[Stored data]
--------------------------------------------------
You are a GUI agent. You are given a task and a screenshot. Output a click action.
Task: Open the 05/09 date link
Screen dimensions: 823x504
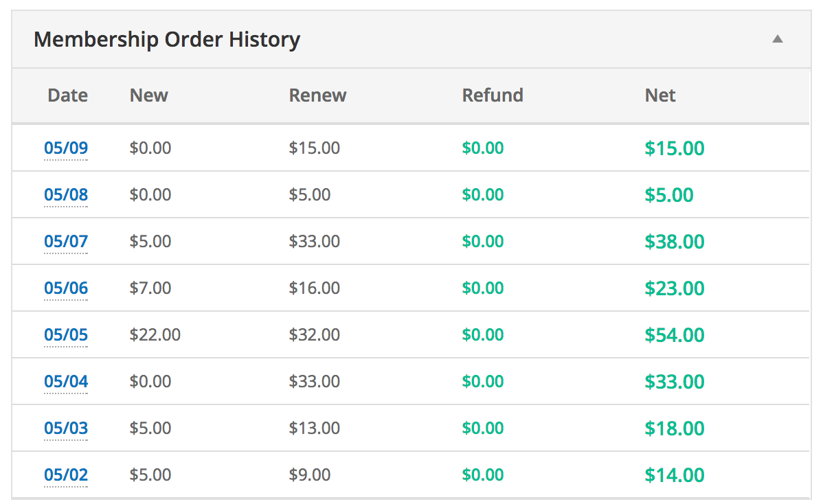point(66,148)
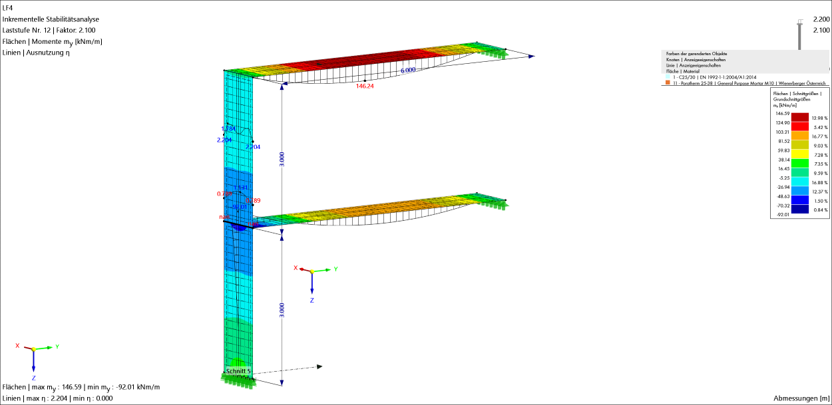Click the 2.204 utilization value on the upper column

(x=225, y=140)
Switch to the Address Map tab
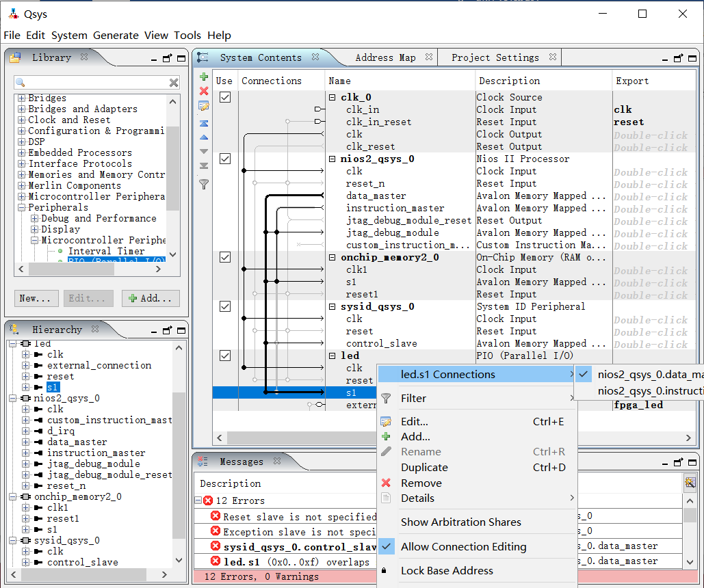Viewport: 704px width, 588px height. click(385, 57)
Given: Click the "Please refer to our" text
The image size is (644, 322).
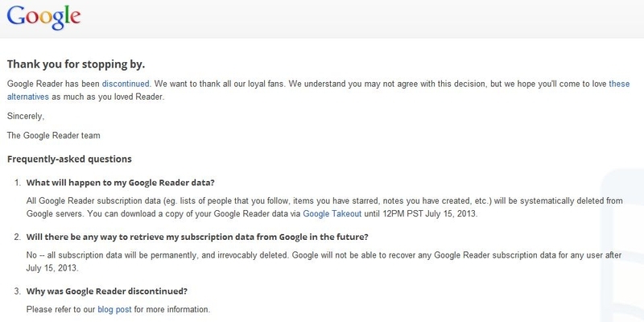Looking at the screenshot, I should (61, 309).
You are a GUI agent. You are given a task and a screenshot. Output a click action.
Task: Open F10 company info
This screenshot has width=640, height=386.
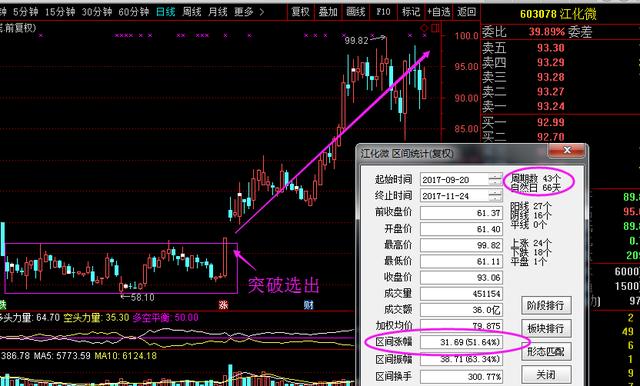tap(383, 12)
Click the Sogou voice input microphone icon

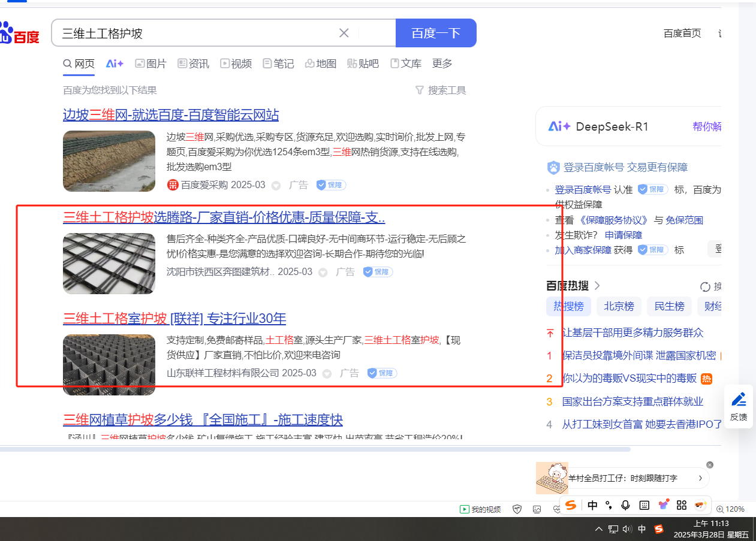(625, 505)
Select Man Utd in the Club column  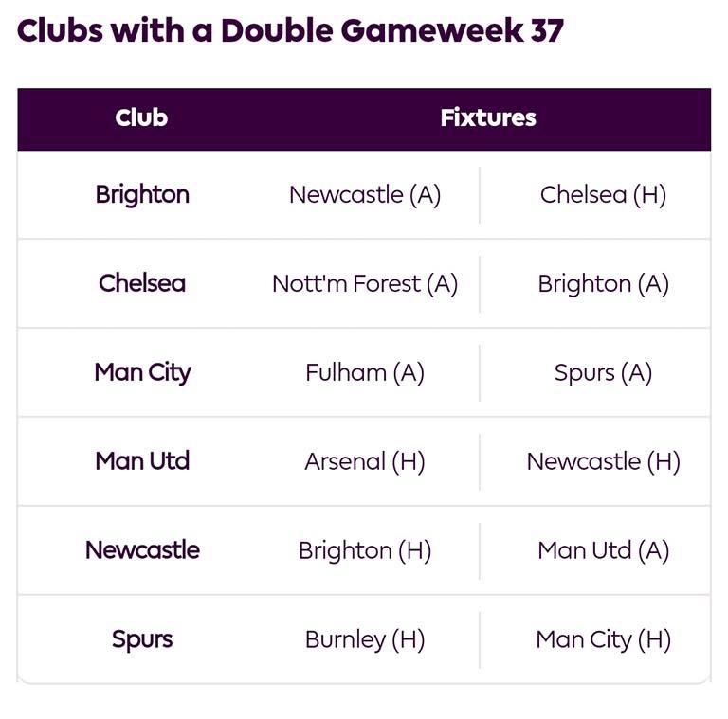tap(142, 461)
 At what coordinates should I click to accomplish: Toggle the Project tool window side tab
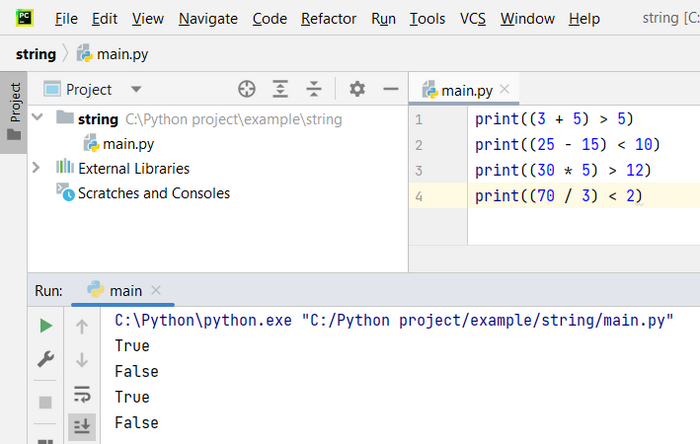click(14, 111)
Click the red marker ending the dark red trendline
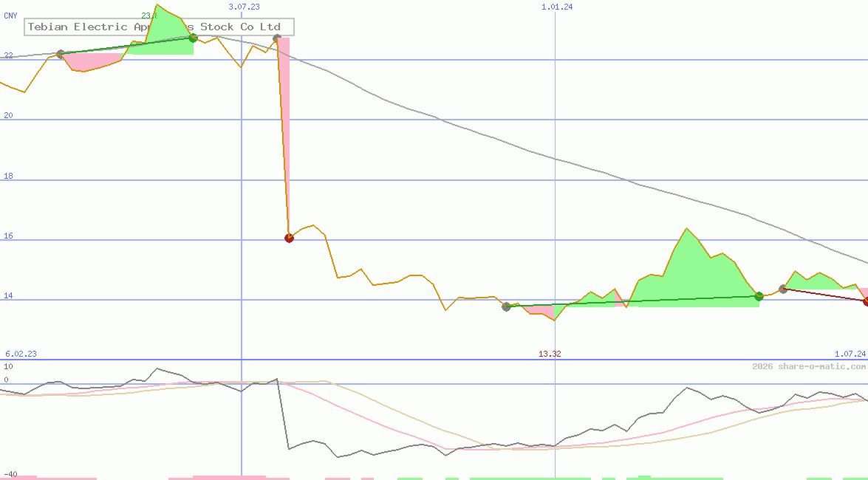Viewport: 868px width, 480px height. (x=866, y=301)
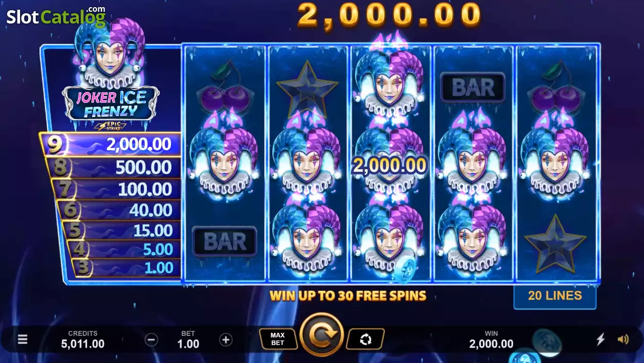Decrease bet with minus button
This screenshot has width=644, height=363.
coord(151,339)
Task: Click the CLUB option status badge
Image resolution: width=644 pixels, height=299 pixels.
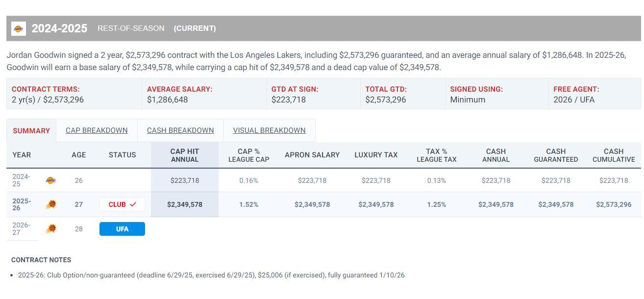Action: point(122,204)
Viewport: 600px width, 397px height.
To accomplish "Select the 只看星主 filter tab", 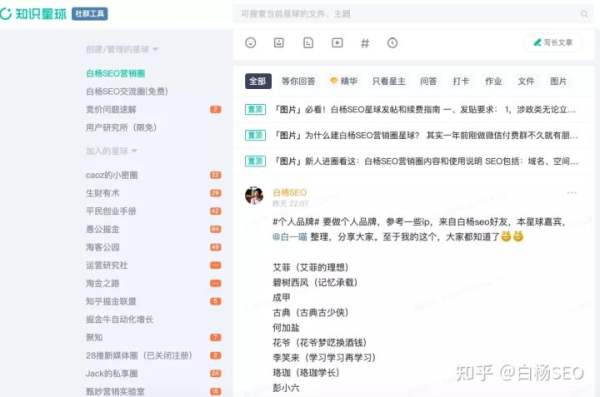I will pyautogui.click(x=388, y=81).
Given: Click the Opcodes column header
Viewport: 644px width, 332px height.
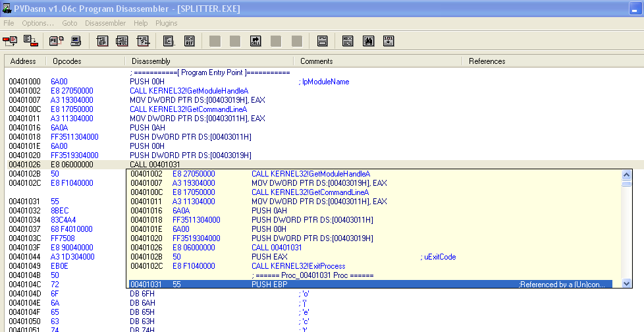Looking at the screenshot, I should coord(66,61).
--------------------------------------------------
> [WORK TO COMPLETE]
Working through the records, copy each line in which the word "Open" appears.

> [FINISHED EXERCISE]
Task: Open the 05/09 date link
Task: Open F10 company info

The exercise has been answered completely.